EXERCISE DETAILS: Leave the pictures out and reproduce, exactly, the lines from the one with "1568x235 pixels." through the end of the entries below.

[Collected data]
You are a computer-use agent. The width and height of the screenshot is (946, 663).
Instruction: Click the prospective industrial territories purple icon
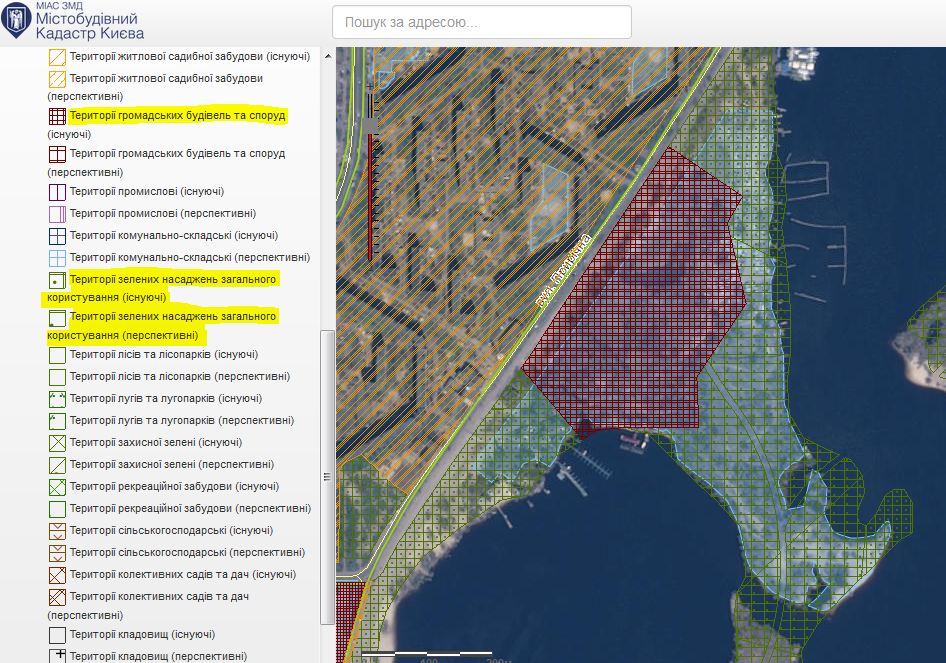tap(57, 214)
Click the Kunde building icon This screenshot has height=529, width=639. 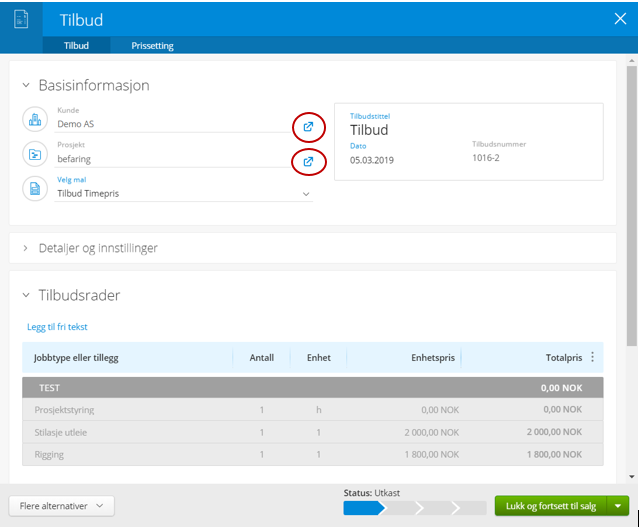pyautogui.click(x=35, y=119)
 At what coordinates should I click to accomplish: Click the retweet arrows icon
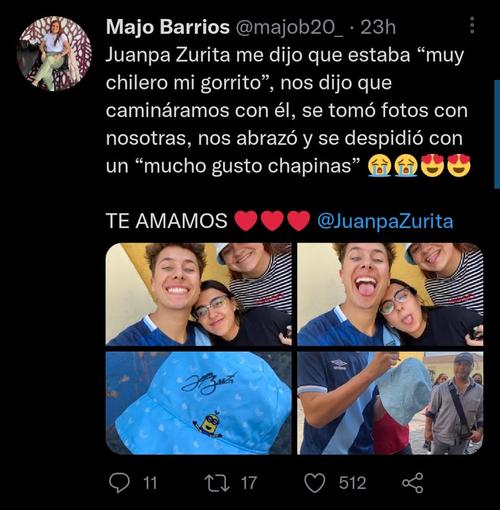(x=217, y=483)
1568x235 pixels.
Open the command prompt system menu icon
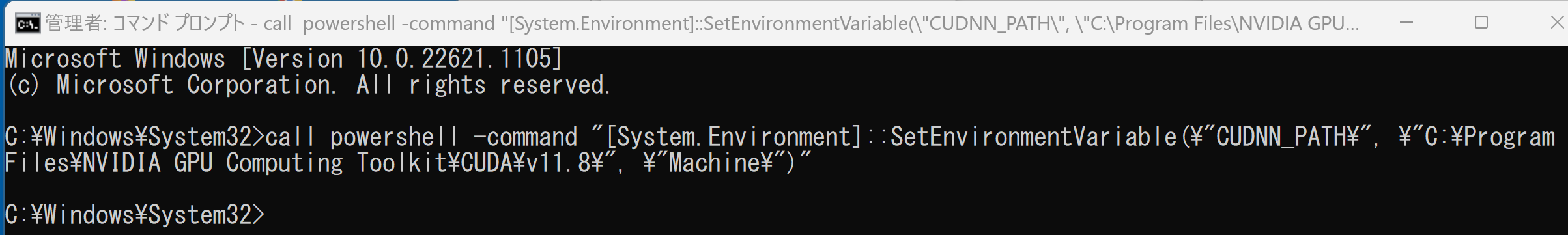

RESPONSE TO THE EXERCISE:
1568x235 pixels.
Open the command prompt system menu icon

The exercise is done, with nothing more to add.